This is posted on the Vipers website:
Vipers watch Warriors win
by Don Klepp | Added 2011-12-09
After a rather slow first period during which the Vipers forged ahead, the hometown Westside Warriors took advantage of a lethargic Viper squad in the second period and eventually held on for a 5-2 win on Friday evening.
The Vipers were rather careless in their own end in the opening period, turning the puck over at their own blue line four times. However, Kirby Halcrow made the saves his team needed and the Vipers escaped with a 1-0 lead.
Jedd Soleway scored that goal, putting a wrist shot through Dwayne Rodrigue’s pads at 13:48. The goal followed a good forecheck by Soleway, Mike Roberts and Brendan Persley. Roberts drew an assist, the first BCHL point for the 16-year-old AP, a Vernon native.
However, the Warriors exploded for four goals in the second period as the Vipers stood and watched in their own end for about half the period.
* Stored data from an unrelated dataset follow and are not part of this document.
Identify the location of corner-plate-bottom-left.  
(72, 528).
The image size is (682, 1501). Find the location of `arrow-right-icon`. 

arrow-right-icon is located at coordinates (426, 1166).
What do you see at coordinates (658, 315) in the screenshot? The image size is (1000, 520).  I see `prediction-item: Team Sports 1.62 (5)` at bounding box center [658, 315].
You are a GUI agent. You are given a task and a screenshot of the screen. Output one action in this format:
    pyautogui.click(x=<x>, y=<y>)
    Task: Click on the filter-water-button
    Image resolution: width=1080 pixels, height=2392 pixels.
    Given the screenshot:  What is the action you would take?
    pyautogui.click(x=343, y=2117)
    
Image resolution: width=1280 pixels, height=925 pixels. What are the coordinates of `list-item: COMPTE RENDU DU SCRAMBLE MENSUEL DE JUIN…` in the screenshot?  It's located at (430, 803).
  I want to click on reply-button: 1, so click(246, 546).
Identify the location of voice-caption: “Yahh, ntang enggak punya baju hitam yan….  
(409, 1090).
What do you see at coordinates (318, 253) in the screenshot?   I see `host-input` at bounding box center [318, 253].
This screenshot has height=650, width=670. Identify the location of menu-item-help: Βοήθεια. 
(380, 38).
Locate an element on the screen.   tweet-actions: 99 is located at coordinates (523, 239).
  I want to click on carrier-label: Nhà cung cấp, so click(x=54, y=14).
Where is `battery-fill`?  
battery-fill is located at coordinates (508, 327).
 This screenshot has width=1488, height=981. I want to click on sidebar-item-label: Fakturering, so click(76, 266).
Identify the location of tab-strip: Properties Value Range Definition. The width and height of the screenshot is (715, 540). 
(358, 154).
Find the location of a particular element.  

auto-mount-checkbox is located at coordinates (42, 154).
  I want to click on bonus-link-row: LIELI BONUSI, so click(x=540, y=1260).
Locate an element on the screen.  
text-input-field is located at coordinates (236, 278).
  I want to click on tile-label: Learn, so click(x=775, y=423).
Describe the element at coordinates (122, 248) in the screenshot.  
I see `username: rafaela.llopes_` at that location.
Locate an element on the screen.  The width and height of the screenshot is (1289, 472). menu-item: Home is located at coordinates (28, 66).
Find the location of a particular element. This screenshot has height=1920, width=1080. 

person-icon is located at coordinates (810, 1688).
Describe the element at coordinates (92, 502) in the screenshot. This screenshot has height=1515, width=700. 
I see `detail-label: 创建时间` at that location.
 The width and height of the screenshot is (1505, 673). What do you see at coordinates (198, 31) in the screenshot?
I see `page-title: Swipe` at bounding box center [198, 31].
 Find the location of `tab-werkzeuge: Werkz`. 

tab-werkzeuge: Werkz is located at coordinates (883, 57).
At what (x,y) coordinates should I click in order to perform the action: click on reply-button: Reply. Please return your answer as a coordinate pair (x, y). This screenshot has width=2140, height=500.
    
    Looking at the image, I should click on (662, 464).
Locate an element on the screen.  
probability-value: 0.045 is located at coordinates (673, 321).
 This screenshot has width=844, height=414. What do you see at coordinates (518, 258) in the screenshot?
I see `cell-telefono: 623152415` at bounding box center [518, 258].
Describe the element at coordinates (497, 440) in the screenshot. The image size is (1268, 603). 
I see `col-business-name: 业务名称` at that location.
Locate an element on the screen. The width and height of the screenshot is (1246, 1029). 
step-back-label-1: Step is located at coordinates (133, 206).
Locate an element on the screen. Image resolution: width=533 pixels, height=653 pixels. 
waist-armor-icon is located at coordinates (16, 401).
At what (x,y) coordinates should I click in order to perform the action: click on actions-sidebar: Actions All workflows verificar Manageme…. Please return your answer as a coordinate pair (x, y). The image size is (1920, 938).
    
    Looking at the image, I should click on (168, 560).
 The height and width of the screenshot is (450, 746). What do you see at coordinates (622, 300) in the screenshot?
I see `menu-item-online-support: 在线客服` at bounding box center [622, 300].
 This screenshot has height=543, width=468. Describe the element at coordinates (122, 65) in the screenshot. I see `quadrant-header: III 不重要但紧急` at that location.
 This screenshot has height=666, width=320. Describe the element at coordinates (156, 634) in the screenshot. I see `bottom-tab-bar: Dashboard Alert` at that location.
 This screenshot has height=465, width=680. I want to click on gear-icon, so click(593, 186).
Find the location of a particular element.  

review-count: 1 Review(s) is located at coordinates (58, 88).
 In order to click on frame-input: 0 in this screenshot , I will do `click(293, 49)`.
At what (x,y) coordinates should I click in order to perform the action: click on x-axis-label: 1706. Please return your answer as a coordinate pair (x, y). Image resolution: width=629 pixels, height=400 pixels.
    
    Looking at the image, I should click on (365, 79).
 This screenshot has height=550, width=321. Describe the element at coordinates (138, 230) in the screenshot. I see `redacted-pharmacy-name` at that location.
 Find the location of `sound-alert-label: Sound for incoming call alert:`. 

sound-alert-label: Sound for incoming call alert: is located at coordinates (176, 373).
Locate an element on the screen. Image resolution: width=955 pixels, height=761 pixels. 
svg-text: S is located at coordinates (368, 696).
Three of those goals came in a 71 second span.
Shawn Hochhausen opened the floodgates with a power play rocket from the high slot at 5:19. Just 12 seconds later, a loose puck after a faceoff in the Viper zone came to Devon Hascarl, who beat Halcrow.
Another faceoff win by the Warriors and more indifferent Viper defending allowed Connor Dempsey to beat Halcrow from the edge of the crease at 6:30. Dempsey scored again at 11:44, squeezing the puck through Halcrow’s pads from an apparently impossible angle.
Danny Todosychuk replaced Halcrow at that point and the Vipers played better defensive hockey for the rest of the game, allowing only 11 more shots. However, they were unable to create much in the Warrior zone, so Westside went to the dressing room with a well-deserved three goal lead.
The teams traded goals in the third period. Adam Tambellini scored a power play marker at 16:57, when he came off the point to wire a wrist shot past Rodrigue. Reid Simmonds slid in an empty netter at 19:21 as the Warriors beat the Vipers for the first time in four tries this season.
In the final analysis, the Vipers had roughly the same number of scoring chances as the Warriors and had one more shot on goal (33-32), but the one-minute lapse midway through the second period cost them the game.